Many of us have had the experience of riding on an elevator that jolts, or maybe even does not appear entirely level when the doors open. Unfortunately this can lead to injuries, and inevitably claims and lawsuits. Maryland’s highest court this week reviewed again the law on the duties of an elevator owner/operator in the case of The Johns Hopkins Hospital v. Correia. The Court reaffirmed the high standard of care that must be followed.
The Court’s opinion indicates that Ms. Correia was a passenger in an elevator at the Johns Hopkins Hospital in Baltimore, when due to a mechanical defect the elevator came to a jarring halt. Ms. Correia immediately felt back pain and was taken to the emergency room. Eventually she had surgery on her back and hip as the alleged result of the elevator injury. She sued the hospital and an elevator maintenance company the hospital had contracted with a couple of months before her accident. The suit claimed that the hospital and maintenance company failed to heed numerous warnings about problems with the elevator and certain elevator parts, and their negligence caused her injury.
At trial, the judge instructed the jury over objection by the hospital’s lawyer that the hospital as the owner of the elevator owed to passengers the highest degree of care and diligence practicable under the circumstances to guard against injury caused by the elevator. The jury was told that the maintenance company was held to a different standard of reasonable care. The jury found in favor of Ms. Correia and her husband against the hospital and awarded them damages, , but found in favor of the maintenance company. The verdict in favor of the maintenance company was not appealed, but the hospital noted an appeal to challenge the jury instruction on the legal standard owed by the elevator owner.
After the intermediate appellate court upheld the judgment, the Court of Appeals agreed to hear the case. The hospital acknowledged that Maryland case law going back to the early 1900s supported that the legal standard owed by an elevator owner was the highest degree of care as the trial judge had said. It argued, however, that those opinions came from a time when there was actually a person operating most elevators, and that changes in technology to where all elevators these days operate automatically calls for a change in the law to just the reasonable care standard applicable in most negligence cases. Particularly since most elevator owners rely on a maintenance company, the hospital argued the standard should be changed.
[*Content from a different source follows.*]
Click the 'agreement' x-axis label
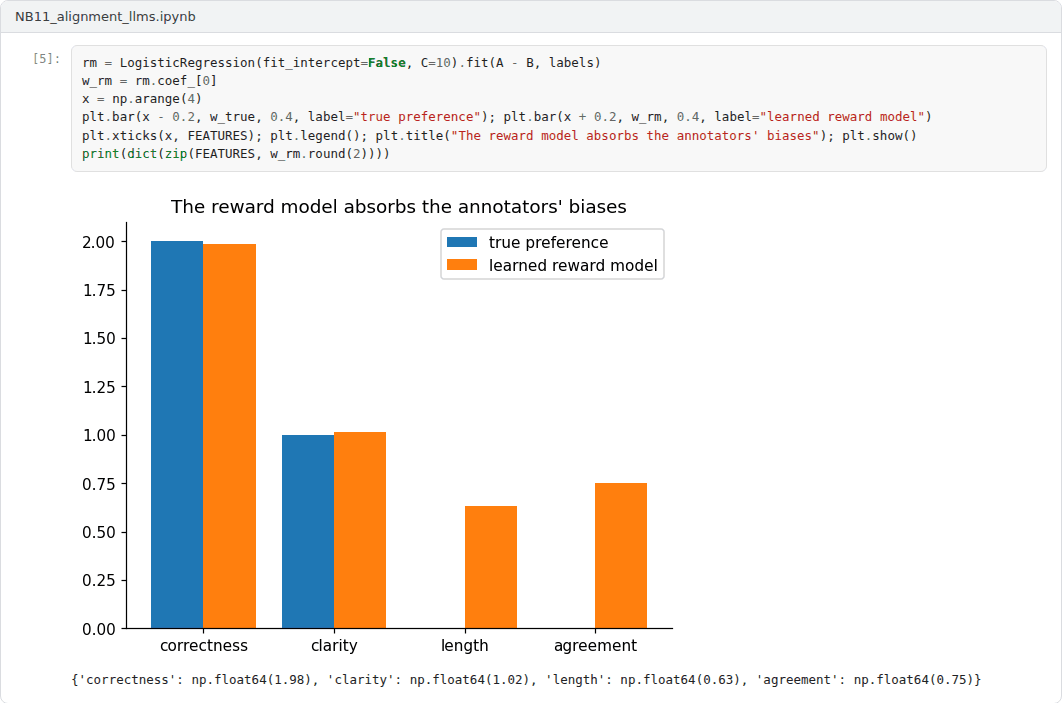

The Court of Appeals reviewed the Maryland case law regarding elevators. It noted that this standard arose by comparing elevator owners to common carriers like railroads or bus companies, since an elevator carries passengers and is a means of personal transportation. The standard for such parties, because they are charged with the safety of passengers, is this highest standard that is practical. The Court noted cases, as early as 1930 and as recent as 1987, that deal with automatic elevators and apply the same standard.
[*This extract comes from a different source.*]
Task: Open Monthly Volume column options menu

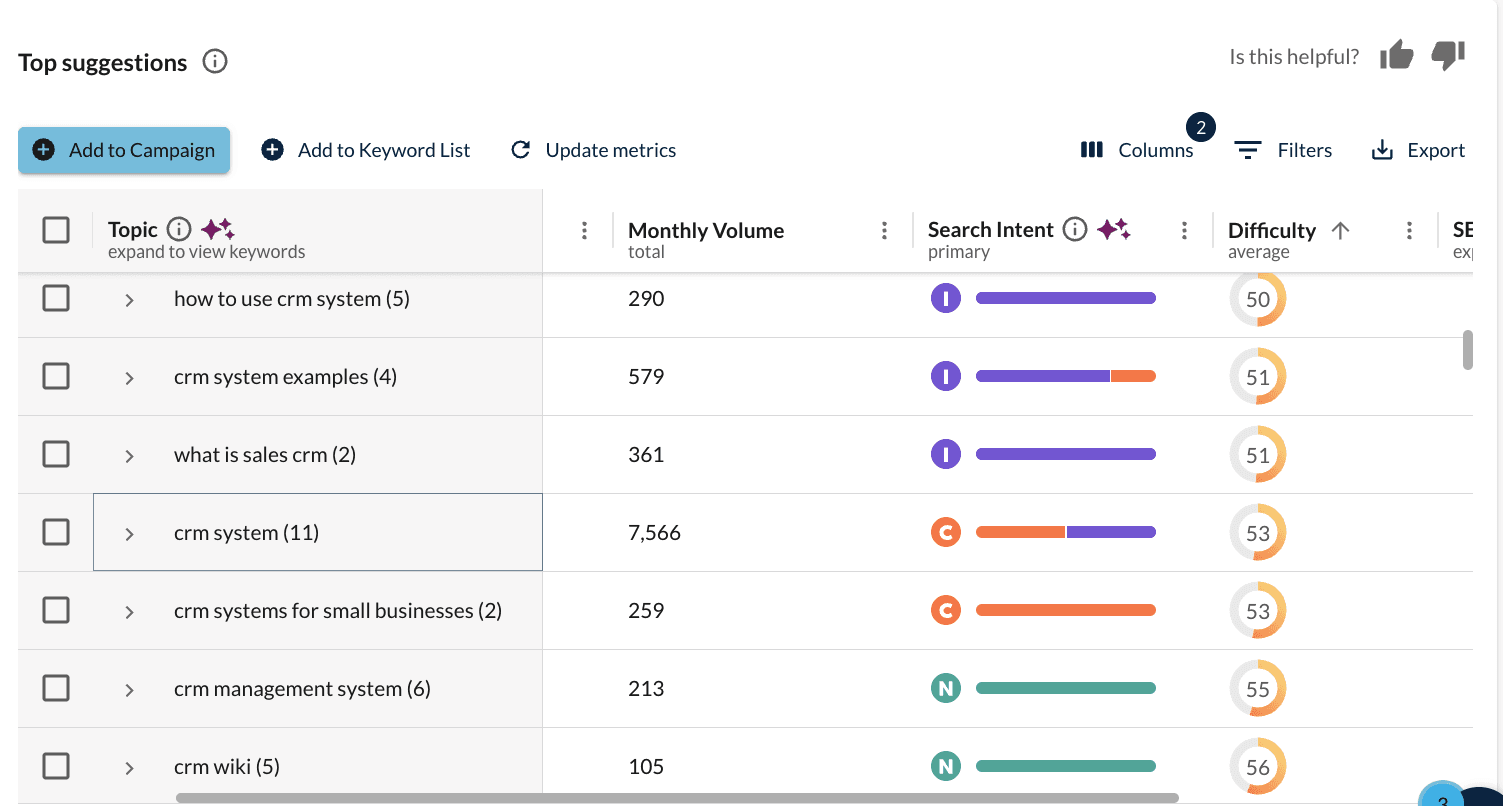Action: [884, 231]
The Court refused to change the law, and upheld the same standard of highest care. It noted that if anything, owners of elevators know that people of all ages and level of experience operate elevators, which reinforces the need for the rule. It quoted data from the Consumer Product Safety Commission that there were over 19,000 elevator injuries reported in 2007, which certainly suggests elevators are no safer these days due to technology. This illustrates that changes in technology do not mean that old legal principles still do not apply.